L’IRIS suggère aussi un nouvel encadrement par le gouvernement du marché de la psychothérapie, puisque «dans un contexte de crise de la santé mentale mise au jour par la pandémie de COVID-19, l’existence d’un marché privé non régulé de la psychothérapie est un obstacle à une allocation adéquate des ressources en santé mentale».

«Laisser le libre marché et les acteurs privés décider de l’allocation des soins en santé mentale représente un usage irrationnel et inéquitable de ressources rares et essentielles à la santé globale de la population», peut-on lire dans le document.

L’IRIS considère que le gouvernement pourrait s’inspirer des mesures mises en place pour encadrer la pratique privée des médecins, des mesures qui interdisent, par exemple, d’avoir une pratique privée parallèle à des activités rémunérées par la RAMQ.

«On voudrait que les psychologues soient obligés de choisir dans quel réseau ils veulent travailler, le public ou le privé, a dit Mme Couturier. Et comme pour les médecins, on voudrait interdire les assurances duplicatives. Les personnes qui veulent travailler dans le privé, elles ont le droit, pas de problème, mais il n’y aura pas d’assurances pour rembourser leurs services.»

De telles mesures, dit l’IRIS, créeraient un réseau similaire à celui de la médecine, avec un guichet unique où l’accès aux services de psychothérapie serait octroyé en fonction des besoins plutôt qu’en fonction des moyens et de l’accès à une assurance privée.

Le rapport souligne aussi l’importance de s’attaquer aux déterminants individuels et sociaux d’une bonne santé mentale, notamment le logement, le travail et la protection sociale.

Combattre des facteurs comme la pauvreté et l’insécurité économique, l’isolement social, la précarité alimentaire, l’endettement, les difficultés à se loger, les inégalités sociales et la criminalité favoriserait une meilleure santé mentale de la population en amont, dit l’IRIS, ce qui réduirait la demande pour des services en aval. Il en irait de même avec une amélioration des conditions de travail.

«C’est essentiel, a dit Mme Couturier. Même si tous les psychologues décidaient de travailleur dans le secteur public, on n’aurait quand même pas assez de professionnels pour répondre à la demande de la population.»

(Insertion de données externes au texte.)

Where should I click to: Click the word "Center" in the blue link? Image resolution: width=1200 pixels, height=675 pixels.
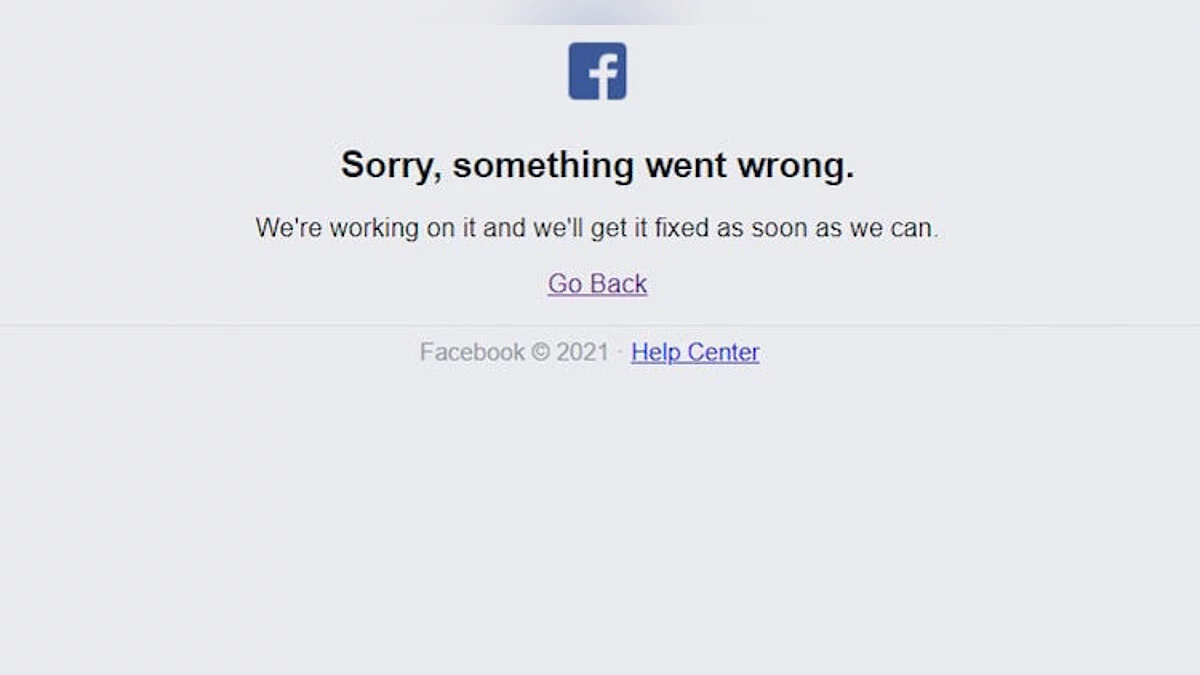pyautogui.click(x=722, y=352)
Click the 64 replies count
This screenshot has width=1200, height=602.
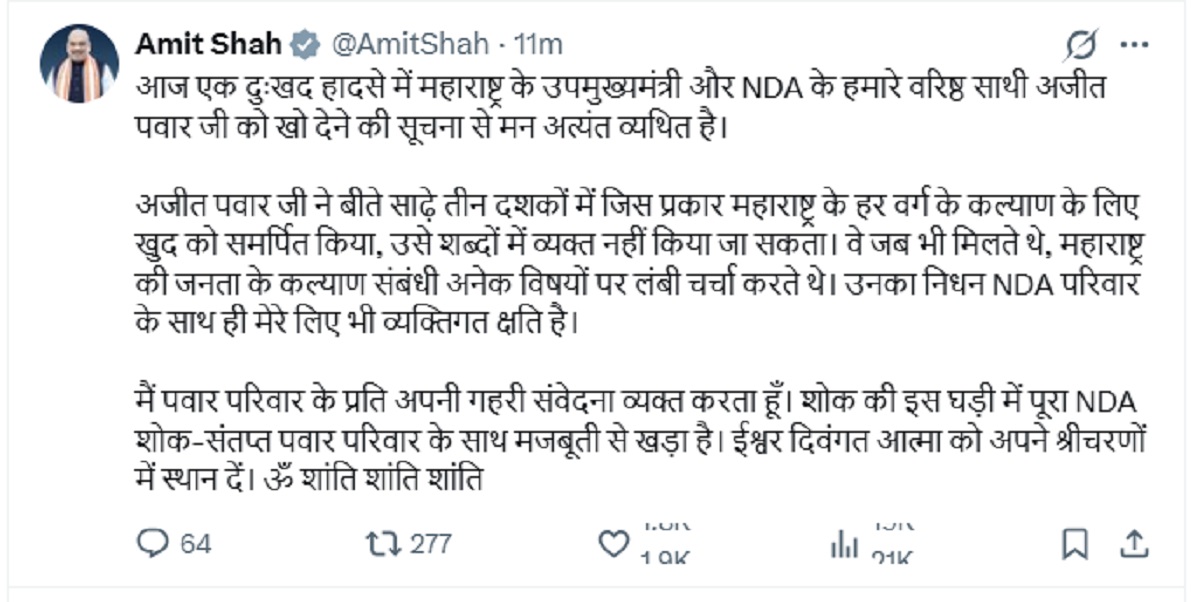pyautogui.click(x=196, y=544)
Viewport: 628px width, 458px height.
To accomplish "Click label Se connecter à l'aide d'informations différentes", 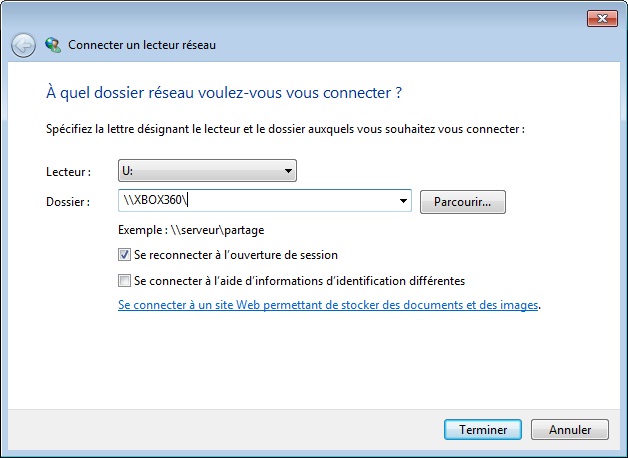I will coord(299,281).
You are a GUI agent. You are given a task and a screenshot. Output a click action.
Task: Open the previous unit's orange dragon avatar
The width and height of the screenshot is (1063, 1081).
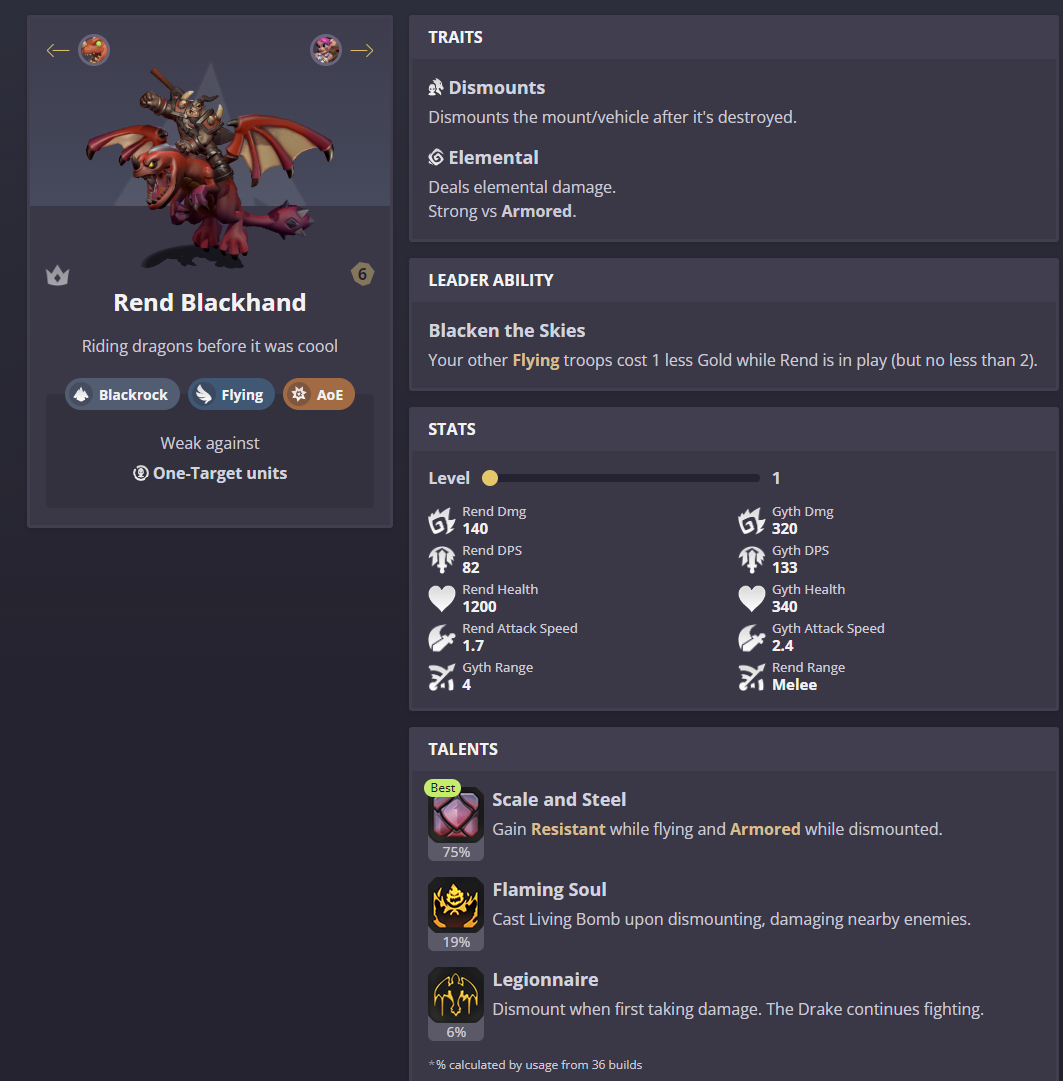[94, 50]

Il faut enfin ajouter à cette liste les changements climatiques.

Si le gouvernement québécois voulait réellement s’attaquer aux sources de stress qui causent des problèmes de santé mentale, il pourrait également adopter une stratégie de transition écologique ambitieuse qui diminuerait le sentiment d’impuissance généralisé chez les personnes souffrant d’écoanxiété, estime l’IRIS.

«Peu importe le nombre de psychologues qu’on ajoute dans la société ou dans le réseau public, on n’aura pas réglé la crise climatique», a rappelé Mme Couturier.